(Records to use)
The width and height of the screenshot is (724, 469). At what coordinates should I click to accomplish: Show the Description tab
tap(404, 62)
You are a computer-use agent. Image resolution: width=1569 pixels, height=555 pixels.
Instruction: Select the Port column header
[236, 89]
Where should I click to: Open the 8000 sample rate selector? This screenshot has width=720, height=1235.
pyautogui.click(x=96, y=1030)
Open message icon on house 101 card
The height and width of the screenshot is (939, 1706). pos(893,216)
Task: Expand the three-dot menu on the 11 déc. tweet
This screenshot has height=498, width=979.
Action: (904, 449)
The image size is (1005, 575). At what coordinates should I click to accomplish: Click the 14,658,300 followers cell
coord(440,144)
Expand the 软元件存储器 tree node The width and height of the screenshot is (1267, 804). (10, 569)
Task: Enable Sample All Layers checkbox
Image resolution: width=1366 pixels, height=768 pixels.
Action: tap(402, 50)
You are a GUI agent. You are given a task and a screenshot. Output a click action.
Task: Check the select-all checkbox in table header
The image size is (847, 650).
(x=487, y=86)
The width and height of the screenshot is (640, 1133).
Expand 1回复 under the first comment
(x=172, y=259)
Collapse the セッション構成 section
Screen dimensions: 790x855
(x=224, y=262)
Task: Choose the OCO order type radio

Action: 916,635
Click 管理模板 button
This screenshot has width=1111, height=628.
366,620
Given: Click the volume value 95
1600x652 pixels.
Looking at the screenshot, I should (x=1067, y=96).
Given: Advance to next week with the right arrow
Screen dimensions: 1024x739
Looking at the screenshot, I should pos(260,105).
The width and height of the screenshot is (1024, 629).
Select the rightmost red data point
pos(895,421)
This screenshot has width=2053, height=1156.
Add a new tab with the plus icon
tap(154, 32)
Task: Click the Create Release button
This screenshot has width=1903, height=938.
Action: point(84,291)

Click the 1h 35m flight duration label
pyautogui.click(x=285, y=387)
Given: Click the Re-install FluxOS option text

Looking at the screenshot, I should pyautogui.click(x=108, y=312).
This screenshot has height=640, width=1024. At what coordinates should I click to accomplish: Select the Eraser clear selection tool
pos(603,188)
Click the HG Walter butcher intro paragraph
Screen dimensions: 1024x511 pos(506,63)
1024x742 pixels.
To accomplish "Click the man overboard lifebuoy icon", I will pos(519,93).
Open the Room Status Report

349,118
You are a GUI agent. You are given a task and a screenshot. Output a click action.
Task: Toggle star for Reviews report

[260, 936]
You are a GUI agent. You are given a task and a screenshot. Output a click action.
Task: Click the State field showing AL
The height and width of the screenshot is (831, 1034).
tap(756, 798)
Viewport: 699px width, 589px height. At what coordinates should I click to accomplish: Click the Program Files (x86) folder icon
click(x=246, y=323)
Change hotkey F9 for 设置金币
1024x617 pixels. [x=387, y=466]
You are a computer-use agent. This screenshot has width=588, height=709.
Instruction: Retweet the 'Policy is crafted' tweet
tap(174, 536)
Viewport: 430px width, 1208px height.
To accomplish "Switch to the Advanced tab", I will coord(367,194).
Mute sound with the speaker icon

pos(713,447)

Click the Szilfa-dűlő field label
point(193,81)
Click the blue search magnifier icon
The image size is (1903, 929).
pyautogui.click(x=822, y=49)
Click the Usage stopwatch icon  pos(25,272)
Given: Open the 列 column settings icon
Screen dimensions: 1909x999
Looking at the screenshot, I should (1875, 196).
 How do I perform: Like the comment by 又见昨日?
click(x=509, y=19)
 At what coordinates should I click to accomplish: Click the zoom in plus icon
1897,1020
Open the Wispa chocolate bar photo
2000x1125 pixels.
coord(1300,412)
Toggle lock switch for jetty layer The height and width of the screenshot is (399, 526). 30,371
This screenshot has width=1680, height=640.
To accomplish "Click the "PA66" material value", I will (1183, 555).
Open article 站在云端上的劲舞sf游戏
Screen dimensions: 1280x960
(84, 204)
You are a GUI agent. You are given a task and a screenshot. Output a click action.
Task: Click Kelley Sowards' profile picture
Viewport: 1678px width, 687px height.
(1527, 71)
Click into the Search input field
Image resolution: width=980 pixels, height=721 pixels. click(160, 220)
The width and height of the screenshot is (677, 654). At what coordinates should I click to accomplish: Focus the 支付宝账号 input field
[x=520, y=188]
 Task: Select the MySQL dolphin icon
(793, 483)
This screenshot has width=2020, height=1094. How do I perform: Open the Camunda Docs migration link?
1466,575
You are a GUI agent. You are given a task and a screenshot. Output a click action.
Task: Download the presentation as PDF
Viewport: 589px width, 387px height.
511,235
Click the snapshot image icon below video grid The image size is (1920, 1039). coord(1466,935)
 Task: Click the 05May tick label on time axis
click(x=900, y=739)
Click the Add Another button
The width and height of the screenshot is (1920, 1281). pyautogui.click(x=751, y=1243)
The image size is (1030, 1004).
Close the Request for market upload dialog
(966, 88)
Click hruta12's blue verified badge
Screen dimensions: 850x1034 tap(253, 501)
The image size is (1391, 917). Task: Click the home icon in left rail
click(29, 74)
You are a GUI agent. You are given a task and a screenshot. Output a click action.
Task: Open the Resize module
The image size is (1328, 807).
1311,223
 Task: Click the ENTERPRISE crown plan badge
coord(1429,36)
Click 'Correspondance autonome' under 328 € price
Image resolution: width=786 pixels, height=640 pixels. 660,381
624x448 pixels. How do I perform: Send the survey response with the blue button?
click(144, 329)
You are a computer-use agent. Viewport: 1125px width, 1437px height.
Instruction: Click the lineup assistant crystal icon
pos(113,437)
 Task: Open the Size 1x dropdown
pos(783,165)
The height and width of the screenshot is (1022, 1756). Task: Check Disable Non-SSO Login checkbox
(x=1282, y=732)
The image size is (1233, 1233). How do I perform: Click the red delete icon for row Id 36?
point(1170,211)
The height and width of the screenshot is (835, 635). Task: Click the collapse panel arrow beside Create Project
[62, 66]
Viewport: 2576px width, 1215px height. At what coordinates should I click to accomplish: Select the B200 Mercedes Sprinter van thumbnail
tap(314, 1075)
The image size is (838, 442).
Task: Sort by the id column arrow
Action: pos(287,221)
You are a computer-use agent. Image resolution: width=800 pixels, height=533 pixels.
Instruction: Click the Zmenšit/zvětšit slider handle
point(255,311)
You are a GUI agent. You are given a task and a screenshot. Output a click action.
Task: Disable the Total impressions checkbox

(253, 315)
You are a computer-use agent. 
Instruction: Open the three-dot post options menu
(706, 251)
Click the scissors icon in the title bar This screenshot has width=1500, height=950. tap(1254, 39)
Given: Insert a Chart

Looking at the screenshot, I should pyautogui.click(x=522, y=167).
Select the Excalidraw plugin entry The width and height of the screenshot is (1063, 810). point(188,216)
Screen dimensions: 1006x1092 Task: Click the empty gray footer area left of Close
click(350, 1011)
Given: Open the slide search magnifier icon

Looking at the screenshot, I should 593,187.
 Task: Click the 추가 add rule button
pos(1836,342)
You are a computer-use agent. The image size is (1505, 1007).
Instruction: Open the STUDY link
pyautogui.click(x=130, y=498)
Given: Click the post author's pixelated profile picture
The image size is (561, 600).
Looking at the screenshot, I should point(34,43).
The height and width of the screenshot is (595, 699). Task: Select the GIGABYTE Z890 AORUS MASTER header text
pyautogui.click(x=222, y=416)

(Goal of the exercise)
In the records above, find each line that holds the word "profile"; copy all such lines.

(Solution below)
Task: Click Kelley Sowards' profile picture
Given: Click the post author's pixelated profile picture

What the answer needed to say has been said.